For those of you who haven't walked through this particular area, let me tell you that it, perhaps more than any other neighborhood in NYC, is just alive. With people and languages, shouts and music, kids on mountain bikes and older couples walking hand in cane-holding hand. The beat of this party of the city is just always thumping, even if it's at lower decibels, something just moves you, body mind and soul when you're there. It's an incredible place to walk through at night. The haunting lanterns of an empty central park topped off the evening quite picturesquely, like globe lit breadcrumbs guiding our way to the lumbering subway that would bring us home.

I remembered that C.J., earlier in the evening, had noted to me that not a lot of people actually came and chatted with the people working in the store. I wondered if this had to do with the nature of the project, with the focus on the site rather than the people, your own key gives you your own access and apart from the sites with tours, you don't really need to rely on anyone else. It could also, however, be due to the inherent nature of groups and partners and, well, relationships. When you're in one, or with one, may it be two friends or a date or a lifelong partner, you don't necessarily look for those other interactions quite so much. Sometimes I even feel this way with my friends in new (or old) partnerships, that our friendship somehow becomes not quite so shiny once they have that love in their life.
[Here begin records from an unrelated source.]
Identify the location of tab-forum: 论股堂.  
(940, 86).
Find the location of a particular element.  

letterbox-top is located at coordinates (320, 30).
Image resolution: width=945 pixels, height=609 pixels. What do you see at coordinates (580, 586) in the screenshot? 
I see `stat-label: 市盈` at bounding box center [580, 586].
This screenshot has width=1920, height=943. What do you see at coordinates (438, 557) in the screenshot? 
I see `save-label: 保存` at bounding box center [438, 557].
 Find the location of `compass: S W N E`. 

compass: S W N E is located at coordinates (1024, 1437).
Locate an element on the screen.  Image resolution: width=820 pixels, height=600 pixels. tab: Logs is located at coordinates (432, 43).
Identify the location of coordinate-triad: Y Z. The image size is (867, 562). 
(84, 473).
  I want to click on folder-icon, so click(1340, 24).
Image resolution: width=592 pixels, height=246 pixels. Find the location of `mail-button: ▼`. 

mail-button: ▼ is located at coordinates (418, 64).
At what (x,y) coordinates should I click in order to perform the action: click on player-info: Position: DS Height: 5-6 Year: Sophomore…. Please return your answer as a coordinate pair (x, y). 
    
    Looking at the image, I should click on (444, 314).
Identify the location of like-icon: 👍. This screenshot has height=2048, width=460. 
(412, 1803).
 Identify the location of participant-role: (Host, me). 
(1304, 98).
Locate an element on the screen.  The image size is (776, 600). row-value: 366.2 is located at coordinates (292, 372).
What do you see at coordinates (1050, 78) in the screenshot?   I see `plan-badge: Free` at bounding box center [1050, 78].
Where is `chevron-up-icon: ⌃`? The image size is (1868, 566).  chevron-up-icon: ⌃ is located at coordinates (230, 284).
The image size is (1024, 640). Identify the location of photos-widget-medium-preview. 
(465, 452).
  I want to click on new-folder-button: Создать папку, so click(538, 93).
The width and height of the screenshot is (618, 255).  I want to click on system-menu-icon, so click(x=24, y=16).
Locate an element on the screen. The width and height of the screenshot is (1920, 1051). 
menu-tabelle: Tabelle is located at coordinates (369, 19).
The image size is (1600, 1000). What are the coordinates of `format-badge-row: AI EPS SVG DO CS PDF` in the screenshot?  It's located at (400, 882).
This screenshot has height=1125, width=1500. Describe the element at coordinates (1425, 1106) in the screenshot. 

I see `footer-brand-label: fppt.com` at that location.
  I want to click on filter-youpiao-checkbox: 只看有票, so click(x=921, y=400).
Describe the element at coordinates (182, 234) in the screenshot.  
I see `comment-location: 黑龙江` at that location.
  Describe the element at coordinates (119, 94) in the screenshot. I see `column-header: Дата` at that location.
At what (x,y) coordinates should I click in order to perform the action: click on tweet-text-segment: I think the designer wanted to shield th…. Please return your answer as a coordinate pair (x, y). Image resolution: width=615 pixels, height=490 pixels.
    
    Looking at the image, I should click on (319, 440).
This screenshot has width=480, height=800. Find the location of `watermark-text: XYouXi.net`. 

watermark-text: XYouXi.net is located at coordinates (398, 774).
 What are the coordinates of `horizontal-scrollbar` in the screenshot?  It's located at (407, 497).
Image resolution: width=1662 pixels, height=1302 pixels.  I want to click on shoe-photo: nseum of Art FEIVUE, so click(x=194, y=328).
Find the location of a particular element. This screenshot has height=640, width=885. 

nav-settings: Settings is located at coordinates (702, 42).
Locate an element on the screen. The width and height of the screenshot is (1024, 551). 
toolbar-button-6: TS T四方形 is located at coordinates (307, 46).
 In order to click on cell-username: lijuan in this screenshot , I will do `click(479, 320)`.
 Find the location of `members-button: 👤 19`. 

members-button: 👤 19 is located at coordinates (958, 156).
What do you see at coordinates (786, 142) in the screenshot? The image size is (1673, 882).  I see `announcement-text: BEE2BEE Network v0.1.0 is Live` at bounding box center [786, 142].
I'm not sure if it's that they need a friend less, or they are just so into the admiration and excitement of love, but it definitely is there and I often feel it.

The date was fun with Don but, I've got to say, it was kind of nice having the first bit to myself, so my eyes were wide open to see everything possible around me.  And the fried chicken and waffles tasted just as yummy as I sat and ate them alone on my stoop the next morning,

But, you know, if that cute guy who just walked his dog by  as I sit writing this on my stoop happens to come back and ask me out to dinner in the village, who would I be to turn him down?

Enjoying it, either way,



  1. What an interesting end to the summer! I'm surprised people in other cities haven't copied this idea, or a guy try the same thing. Very well done!

  2. I agree! I think you'll be starting a trend here!